Heading into Thursday, the Nasdaq had been down four of the prior five days as traders took a more cautious tone as to whether the market’s big-cap tech darlings would deliver third-quarter results that would satisfy investor sentiment. There was a feeling that organic growth estimates might have gotten too optimistic. There was a growing feeling that a general rotation out of the FAANG stocks (Facebook, Apple, Amazon, Netflix, Google) and into industrials and financials was a development that might suck the oxygen out of the momentum that had served the FAANG rally so well.

Boy, were the skeptics wrong. The market already had the luxury of Netflix reporting Q3 results back on Oct. 16 that took its shares to a new all-time high, and this should have been a telltale sign there was more good news to come because what Netflix provides involves discretionary spending. Thus, it should have been no surprise that Amazon blew past its estimates, chalking it up to the massive sign-up of Amazon Prime accounts at the end of the second quarter from none other than “Amazon Prime Day.” America loves immediate delivery of deeply discounted goods.

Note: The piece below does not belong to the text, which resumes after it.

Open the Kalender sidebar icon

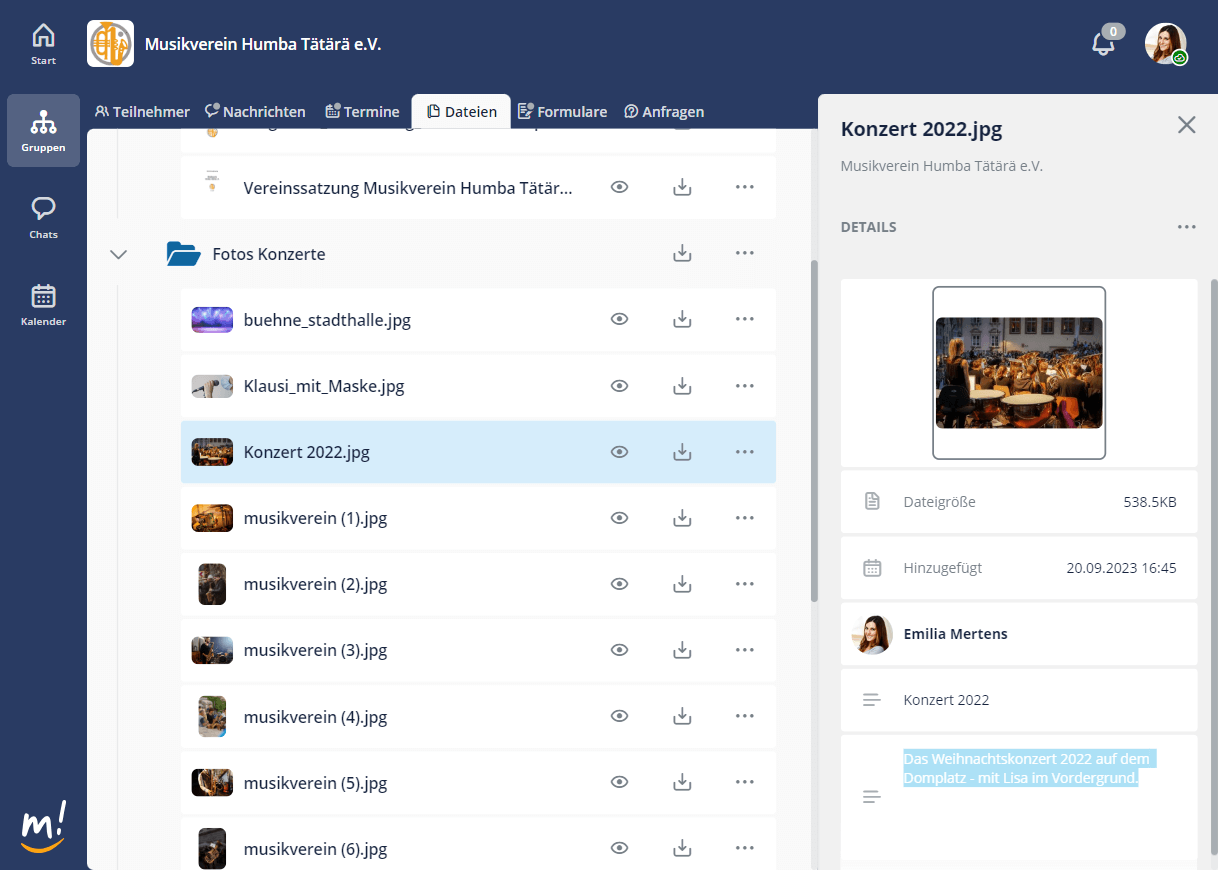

But it didn’t stop there. Following an earnings bump in the road during the second quarter, Alphabet (GOOGL) had several analysts wondering whether the browser king had seen its best days of organic growth. Then, the company posted numbers that hit estimates out of the park, to the point that even Mr. October, Reggie Jackson, would have been impressed. As a result, come the morning of Oct. 27, the Nasdaq had two darlings trading north of $1000 per share. This kind of upside surprise from two behemoth tech companies is, in my view, an “epiphany” moment for traders and investors.